▶ [DATA SHOWN]:
*****
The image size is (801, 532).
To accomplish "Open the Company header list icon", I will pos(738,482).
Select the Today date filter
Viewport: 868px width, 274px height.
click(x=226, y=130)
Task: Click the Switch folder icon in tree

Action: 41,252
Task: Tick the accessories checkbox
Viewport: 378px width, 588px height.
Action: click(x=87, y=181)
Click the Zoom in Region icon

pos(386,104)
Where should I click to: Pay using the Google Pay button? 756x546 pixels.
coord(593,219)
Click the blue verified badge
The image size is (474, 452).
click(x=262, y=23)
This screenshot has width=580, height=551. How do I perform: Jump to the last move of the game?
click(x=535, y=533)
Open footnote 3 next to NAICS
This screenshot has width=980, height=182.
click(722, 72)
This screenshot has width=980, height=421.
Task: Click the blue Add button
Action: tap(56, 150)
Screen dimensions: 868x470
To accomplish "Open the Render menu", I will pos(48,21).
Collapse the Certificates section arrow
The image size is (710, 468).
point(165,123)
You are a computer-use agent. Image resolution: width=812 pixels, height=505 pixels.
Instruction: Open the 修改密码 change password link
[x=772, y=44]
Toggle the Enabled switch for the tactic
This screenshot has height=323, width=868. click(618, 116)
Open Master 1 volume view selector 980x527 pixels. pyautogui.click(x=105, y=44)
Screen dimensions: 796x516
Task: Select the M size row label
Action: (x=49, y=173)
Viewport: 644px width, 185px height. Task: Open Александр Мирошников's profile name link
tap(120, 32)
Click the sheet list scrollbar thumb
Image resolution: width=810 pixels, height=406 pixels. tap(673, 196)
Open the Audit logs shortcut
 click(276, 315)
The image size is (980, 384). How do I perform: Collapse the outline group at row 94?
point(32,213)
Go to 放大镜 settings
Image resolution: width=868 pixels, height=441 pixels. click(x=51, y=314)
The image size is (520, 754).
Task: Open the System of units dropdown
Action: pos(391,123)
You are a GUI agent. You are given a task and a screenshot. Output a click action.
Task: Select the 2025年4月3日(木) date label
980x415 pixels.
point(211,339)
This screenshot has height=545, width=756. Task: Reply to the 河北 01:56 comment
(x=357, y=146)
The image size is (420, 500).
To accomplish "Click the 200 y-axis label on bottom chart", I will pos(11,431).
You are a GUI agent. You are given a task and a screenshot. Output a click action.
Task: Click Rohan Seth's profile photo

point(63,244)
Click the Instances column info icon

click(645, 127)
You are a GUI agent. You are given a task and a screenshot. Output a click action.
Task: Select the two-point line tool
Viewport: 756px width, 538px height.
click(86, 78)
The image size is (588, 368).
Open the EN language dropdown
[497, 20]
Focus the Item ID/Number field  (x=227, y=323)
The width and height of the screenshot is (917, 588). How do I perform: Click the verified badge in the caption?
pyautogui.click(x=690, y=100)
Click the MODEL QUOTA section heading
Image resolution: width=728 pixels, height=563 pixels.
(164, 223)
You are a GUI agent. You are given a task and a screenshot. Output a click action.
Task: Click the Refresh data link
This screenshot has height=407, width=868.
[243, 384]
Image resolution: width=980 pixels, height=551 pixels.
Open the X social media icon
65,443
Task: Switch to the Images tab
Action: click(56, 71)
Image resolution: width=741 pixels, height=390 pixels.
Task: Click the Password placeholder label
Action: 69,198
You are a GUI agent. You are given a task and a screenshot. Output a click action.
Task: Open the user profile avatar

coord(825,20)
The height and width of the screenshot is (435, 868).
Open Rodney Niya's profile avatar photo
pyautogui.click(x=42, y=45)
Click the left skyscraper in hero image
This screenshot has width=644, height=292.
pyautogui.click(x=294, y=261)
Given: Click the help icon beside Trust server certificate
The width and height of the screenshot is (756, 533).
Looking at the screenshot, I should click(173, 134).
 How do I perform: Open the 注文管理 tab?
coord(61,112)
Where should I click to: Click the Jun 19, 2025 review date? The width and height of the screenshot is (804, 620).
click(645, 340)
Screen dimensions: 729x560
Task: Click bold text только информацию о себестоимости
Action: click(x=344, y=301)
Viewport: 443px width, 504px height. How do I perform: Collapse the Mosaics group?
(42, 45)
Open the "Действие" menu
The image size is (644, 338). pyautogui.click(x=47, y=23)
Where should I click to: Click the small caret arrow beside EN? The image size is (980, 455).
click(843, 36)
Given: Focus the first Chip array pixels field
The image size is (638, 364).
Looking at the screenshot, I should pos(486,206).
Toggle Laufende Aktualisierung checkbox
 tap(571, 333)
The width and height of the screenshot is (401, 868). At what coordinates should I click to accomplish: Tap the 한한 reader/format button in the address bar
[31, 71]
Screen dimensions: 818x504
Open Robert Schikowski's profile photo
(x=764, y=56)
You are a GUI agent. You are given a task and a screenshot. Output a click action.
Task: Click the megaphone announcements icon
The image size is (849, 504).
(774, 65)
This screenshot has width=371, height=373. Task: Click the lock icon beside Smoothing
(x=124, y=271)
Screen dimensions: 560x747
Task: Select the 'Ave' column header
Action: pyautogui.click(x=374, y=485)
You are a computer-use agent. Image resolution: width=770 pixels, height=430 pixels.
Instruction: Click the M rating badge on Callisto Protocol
*****
▶ [PROBLEM DETAILS]: The records above need to be retyped exactly.

▶ [ANSWER TO THIS TASK]:
The image size is (801, 532).
To accomplish "Open the Company header list icon", I will pos(738,482).
Select the Today date filter
Viewport: 868px width, 274px height.
click(x=226, y=130)
Task: Click the Switch folder icon in tree

Action: 41,252
Task: Tick the accessories checkbox
Viewport: 378px width, 588px height.
Action: click(x=87, y=181)
Click the Zoom in Region icon

pos(386,104)
Where should I click to: Pay using the Google Pay button? 756x546 pixels.
coord(593,219)
Click the blue verified badge
The image size is (474, 452).
click(x=262, y=23)
This screenshot has width=580, height=551. How do I perform: Jump to the last move of the game?
click(x=535, y=533)
Open footnote 3 next to NAICS
This screenshot has width=980, height=182.
click(722, 72)
This screenshot has width=980, height=421.
Task: Click the blue Add button
Action: tap(56, 150)
Screen dimensions: 868x470
To accomplish "Open the Render menu", I will pos(48,21).
Collapse the Certificates section arrow
The image size is (710, 468).
point(165,123)
You are a computer-use agent. Image resolution: width=812 pixels, height=505 pixels.
Instruction: Open the 修改密码 change password link
[x=772, y=44]
Toggle the Enabled switch for the tactic
This screenshot has height=323, width=868. click(618, 116)
Open Master 1 volume view selector 980x527 pixels. pyautogui.click(x=105, y=44)
Screen dimensions: 796x516
Task: Select the M size row label
Action: (x=49, y=173)
Viewport: 644px width, 185px height. Task: Open Александр Мирошников's profile name link
tap(120, 32)
Click the sheet list scrollbar thumb
Image resolution: width=810 pixels, height=406 pixels. tap(673, 196)
Open the Audit logs shortcut
 click(276, 315)
The image size is (980, 384). How do I perform: Collapse the outline group at row 94?
point(32,213)
Go to 放大镜 settings
Image resolution: width=868 pixels, height=441 pixels. click(x=51, y=314)
The image size is (520, 754).
Task: Open the System of units dropdown
Action: pos(391,123)
You are a GUI agent. You are given a task and a screenshot. Output a click action.
Task: Select the 2025年4月3日(木) date label
980x415 pixels.
point(211,339)
This screenshot has height=545, width=756. Task: Reply to the 河北 01:56 comment
(x=357, y=146)
The image size is (420, 500).
To accomplish "Click the 200 y-axis label on bottom chart", I will pos(11,431).
You are a GUI agent. You are given a task and a screenshot. Output a click action.
Task: Click Rohan Seth's profile photo

point(63,244)
Click the Instances column info icon

click(645, 127)
You are a GUI agent. You are given a task and a screenshot. Output a click action.
Task: Select the two-point line tool
Viewport: 756px width, 538px height.
click(86, 78)
The image size is (588, 368).
Open the EN language dropdown
[497, 20]
Focus the Item ID/Number field  (x=227, y=323)
The width and height of the screenshot is (917, 588). How do I perform: Click the verified badge in the caption?
pyautogui.click(x=690, y=100)
Click the MODEL QUOTA section heading
Image resolution: width=728 pixels, height=563 pixels.
(164, 223)
You are a GUI agent. You are given a task and a screenshot. Output a click action.
Task: Click the Refresh data link
This screenshot has height=407, width=868.
[243, 384]
Image resolution: width=980 pixels, height=551 pixels.
Open the X social media icon
65,443
Task: Switch to the Images tab
Action: click(56, 71)
Image resolution: width=741 pixels, height=390 pixels.
Task: Click the Password placeholder label
Action: 69,198
You are a GUI agent. You are given a task and a screenshot. Output a click action.
Task: Open the user profile avatar

coord(825,20)
The height and width of the screenshot is (435, 868).
Open Rodney Niya's profile avatar photo
pyautogui.click(x=42, y=45)
Click the left skyscraper in hero image
This screenshot has width=644, height=292.
pyautogui.click(x=294, y=261)
Given: Click the help icon beside Trust server certificate
The width and height of the screenshot is (756, 533).
Looking at the screenshot, I should click(173, 134).
 How do I perform: Open the 注文管理 tab?
coord(61,112)
Where should I click to: Click the Jun 19, 2025 review date? The width and height of the screenshot is (804, 620).
click(645, 340)
Screen dimensions: 729x560
Task: Click bold text только информацию о себестоимости
Action: click(x=344, y=301)
Viewport: 443px width, 504px height. How do I perform: Collapse the Mosaics group?
(42, 45)
Open the "Действие" menu
The image size is (644, 338). pyautogui.click(x=47, y=23)
Where should I click to: Click the small caret arrow beside EN? The image size is (980, 455).
click(843, 36)
Given: Focus the first Chip array pixels field
The image size is (638, 364).
Looking at the screenshot, I should pos(486,206).
Toggle Laufende Aktualisierung checkbox
 tap(571, 333)
The width and height of the screenshot is (401, 868). At what coordinates should I click to accomplish: Tap the 한한 reader/format button in the address bar
[31, 71]
Screen dimensions: 818x504
Open Robert Schikowski's profile photo
(x=764, y=56)
You are a GUI agent. You are given a task and a screenshot. Output a click action.
Task: Click the megaphone announcements icon
The image size is (849, 504).
(774, 65)
This screenshot has width=371, height=373. Task: Click the lock icon beside Smoothing
(x=124, y=271)
Screen dimensions: 560x747
Task: Select the 'Ave' column header
Action: pyautogui.click(x=374, y=485)
You are a computer-use agent. Image resolution: width=770 pixels, height=430 pixels.
Instruction: Click the M rating badge on Callisto Protocol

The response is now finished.